Em 22 de março, o prefeito da cidade de 57,6 mil habitantes perdeu o pai para a covid-19. No dia 28 de março, foi a vez de seu irmão Givaldo Melo Gomes Júnior, de 33 anos.

“O intuito da live era sensibilizar os cidadãos para ficar em casa por 14 dias. Era para ser um pronunciamento normal, mas eu perdi o controle emocional”, disse Gomes ao Nexo. “Eu já quebrei, meu pai quebrou, 90% dos brasileiros já passaram por situações difíceis e depois se reergueram. Esse foi meu recado, nada é mais importante que a vida”, afirmou o prefeito.

Perguntado sobre o que acha do posicionamento de Bolsonaro contrário ao isolamento, Gomes criticou a “cultura política baseada em fanatismos, que tanto pode vir do presidente, pode vir do governador”. Para o prefeito de Mongaguá, “não é mais uma questão individual, precisamos ter um direcionamento nacional, uma fala só”.

A situação da cidade do litoral paulista

As nove cidades que compõem a região metropolitana da Baixada Santista decretaram medidas de isolamento entre 23 de março e 4 de abril. A medida foi uma reação à antecipação de feriados decretada pelo prefeito da capital paulista, Bruno Covas (PSDB). Para Gomes, a iniciativa foi “irresponsável” pois levou pessoas a irem para o litoral.

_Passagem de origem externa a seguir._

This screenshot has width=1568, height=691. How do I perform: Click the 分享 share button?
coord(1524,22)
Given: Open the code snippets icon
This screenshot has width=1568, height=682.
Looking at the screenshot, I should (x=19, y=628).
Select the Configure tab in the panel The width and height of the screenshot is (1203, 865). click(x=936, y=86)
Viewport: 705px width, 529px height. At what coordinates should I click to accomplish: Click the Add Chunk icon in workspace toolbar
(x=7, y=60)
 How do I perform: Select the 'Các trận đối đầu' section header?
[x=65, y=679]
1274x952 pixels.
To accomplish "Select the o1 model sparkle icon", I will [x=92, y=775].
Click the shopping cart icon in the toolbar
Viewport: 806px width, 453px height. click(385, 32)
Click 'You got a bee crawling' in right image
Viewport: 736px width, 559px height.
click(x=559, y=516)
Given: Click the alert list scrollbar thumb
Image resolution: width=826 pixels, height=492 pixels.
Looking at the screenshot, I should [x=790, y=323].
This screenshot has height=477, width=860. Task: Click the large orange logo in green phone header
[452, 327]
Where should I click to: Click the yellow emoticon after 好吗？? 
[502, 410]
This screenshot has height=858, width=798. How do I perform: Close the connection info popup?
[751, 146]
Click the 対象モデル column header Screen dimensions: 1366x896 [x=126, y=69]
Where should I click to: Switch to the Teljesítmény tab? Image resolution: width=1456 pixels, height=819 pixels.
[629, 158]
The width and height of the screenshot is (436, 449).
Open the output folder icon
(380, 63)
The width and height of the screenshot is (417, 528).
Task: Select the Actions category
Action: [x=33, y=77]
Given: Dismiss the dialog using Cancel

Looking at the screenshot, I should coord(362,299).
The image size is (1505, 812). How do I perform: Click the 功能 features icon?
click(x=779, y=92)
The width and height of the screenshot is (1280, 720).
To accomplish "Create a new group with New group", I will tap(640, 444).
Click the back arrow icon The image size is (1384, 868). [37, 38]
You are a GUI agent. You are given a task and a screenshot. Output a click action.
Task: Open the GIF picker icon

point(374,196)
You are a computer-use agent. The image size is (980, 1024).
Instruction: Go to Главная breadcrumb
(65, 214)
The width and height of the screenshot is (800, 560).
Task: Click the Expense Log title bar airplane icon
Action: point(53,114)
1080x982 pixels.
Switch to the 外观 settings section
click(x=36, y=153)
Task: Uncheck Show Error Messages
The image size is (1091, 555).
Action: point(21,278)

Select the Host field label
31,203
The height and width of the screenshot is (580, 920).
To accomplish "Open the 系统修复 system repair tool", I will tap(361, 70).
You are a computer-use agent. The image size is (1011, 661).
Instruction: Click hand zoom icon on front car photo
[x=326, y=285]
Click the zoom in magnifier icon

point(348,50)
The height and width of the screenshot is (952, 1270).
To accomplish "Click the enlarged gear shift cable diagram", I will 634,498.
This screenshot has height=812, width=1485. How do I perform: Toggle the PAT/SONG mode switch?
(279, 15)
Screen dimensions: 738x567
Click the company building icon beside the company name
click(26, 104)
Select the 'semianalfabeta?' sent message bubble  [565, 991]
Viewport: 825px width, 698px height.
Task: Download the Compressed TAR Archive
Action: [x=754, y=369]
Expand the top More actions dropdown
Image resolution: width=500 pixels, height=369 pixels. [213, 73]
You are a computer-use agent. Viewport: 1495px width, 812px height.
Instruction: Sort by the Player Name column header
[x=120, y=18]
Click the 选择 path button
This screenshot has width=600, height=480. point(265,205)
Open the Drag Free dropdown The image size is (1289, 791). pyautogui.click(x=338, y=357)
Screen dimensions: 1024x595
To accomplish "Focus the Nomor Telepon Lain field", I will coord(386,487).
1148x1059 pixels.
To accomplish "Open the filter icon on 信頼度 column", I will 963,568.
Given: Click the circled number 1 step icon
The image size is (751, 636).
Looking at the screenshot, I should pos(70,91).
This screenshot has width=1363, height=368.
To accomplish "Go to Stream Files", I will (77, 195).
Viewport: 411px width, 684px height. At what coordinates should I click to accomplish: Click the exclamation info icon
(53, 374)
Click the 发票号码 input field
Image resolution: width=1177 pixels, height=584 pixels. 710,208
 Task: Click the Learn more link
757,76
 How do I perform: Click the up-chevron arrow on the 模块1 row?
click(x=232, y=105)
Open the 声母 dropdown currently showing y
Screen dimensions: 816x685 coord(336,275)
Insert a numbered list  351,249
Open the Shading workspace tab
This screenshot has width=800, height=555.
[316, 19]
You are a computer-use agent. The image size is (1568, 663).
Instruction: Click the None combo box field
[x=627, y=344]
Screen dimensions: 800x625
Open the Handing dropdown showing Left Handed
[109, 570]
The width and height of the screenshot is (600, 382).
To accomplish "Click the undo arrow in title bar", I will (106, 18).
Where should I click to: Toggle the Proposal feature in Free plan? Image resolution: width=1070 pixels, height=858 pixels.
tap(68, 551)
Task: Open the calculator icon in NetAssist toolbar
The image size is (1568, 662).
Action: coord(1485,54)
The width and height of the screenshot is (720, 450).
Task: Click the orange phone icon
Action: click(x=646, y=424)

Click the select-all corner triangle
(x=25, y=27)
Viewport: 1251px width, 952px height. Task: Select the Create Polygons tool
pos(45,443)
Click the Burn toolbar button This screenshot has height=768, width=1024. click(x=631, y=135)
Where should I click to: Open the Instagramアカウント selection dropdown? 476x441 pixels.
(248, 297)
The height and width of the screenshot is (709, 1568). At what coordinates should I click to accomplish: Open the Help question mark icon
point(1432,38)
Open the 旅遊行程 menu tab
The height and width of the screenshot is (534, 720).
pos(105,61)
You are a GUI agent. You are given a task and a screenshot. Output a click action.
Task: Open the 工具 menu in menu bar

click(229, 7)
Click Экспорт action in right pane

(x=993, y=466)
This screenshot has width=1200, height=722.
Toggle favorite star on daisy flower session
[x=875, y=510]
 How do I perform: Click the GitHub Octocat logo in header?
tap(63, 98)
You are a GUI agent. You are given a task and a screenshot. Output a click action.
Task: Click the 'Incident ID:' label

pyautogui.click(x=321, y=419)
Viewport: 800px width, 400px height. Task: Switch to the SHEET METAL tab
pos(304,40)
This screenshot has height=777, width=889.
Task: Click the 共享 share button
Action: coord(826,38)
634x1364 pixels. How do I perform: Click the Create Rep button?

Em Mongaguá, os supermercados podem funcionar apenas durante a semana, até as 20h, e hotéis, pensões e imóveis de temporada não podem receber hóspedes. Trabalhos de construção civil estão vedados, exceto os de caráter emergencial e essencial. As praias estão fechadas.

A UPA (Unidade de Pronto Atendimento) Mongaguá, voltada apenas para doentes de covid-19, está com ocupação de 100%, segundo um vídeo divulgado pela prefeitura junto com o pronunciamento do prefeito. “Está sendo muito difícil. Mais de 100 funcionários trabalhando todos os dias, de dia e de noite”, afirma na peça a enfermeira-chefe da UPA.